### Task details
Read through the data and report every line in which the word "agent" occurs.

[Saved entries]
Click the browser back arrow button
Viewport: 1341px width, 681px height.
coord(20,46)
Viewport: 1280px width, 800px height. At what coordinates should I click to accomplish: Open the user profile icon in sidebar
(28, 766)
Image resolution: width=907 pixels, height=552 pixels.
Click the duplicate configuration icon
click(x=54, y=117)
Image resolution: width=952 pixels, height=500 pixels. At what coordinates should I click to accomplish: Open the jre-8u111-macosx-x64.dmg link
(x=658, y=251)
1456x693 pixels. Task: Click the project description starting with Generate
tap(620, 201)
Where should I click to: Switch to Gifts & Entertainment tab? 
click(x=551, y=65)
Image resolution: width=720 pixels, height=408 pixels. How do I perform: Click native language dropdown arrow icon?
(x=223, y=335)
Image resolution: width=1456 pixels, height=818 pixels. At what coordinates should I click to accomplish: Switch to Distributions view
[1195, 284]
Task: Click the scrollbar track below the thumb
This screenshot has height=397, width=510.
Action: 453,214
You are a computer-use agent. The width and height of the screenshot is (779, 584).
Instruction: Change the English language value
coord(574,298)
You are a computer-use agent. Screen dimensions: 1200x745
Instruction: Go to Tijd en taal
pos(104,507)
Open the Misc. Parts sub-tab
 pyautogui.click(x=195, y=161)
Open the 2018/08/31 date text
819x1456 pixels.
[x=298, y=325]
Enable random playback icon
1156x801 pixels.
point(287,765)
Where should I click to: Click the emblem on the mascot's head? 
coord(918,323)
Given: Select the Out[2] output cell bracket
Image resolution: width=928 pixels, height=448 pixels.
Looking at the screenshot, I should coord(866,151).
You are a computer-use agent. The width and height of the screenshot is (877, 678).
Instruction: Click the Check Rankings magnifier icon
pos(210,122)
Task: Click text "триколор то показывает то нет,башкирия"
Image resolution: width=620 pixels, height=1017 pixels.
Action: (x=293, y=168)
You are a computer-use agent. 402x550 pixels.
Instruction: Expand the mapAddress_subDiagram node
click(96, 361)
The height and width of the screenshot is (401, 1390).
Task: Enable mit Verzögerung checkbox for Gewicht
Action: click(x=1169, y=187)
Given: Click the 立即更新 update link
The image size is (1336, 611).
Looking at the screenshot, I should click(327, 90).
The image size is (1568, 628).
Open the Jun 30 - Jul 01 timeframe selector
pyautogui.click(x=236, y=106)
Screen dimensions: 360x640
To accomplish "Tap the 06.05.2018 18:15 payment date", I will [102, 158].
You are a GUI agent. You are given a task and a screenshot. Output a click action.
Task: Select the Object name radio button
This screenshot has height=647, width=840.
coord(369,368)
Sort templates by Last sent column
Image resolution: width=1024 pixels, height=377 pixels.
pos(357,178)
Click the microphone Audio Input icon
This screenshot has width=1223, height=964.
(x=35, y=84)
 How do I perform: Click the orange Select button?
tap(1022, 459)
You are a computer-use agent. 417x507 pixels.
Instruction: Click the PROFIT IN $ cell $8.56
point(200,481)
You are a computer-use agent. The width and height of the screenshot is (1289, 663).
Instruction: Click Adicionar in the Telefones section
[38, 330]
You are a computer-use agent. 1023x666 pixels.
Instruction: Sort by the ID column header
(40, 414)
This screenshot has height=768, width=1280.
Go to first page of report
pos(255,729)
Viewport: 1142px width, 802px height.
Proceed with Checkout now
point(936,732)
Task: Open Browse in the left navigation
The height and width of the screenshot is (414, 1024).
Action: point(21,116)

### Task response
You are a computer-use agent. The width and height of the screenshot is (779, 584).
You are a computer-use agent. Screen dimensions: 1200x745
You are a computer-use agent. The width and height of the screenshot is (877, 678).
You are a computer-use agent. 402x550 pixels.
You are a GUI agent. You are given a task and a screenshot. Output a click action.
You are a computer-use agent. 417x507 pixels.
You are a computer-use agent. The width and height of the screenshot is (1289, 663).
You are a computer-use agent. 1023x666 pixels.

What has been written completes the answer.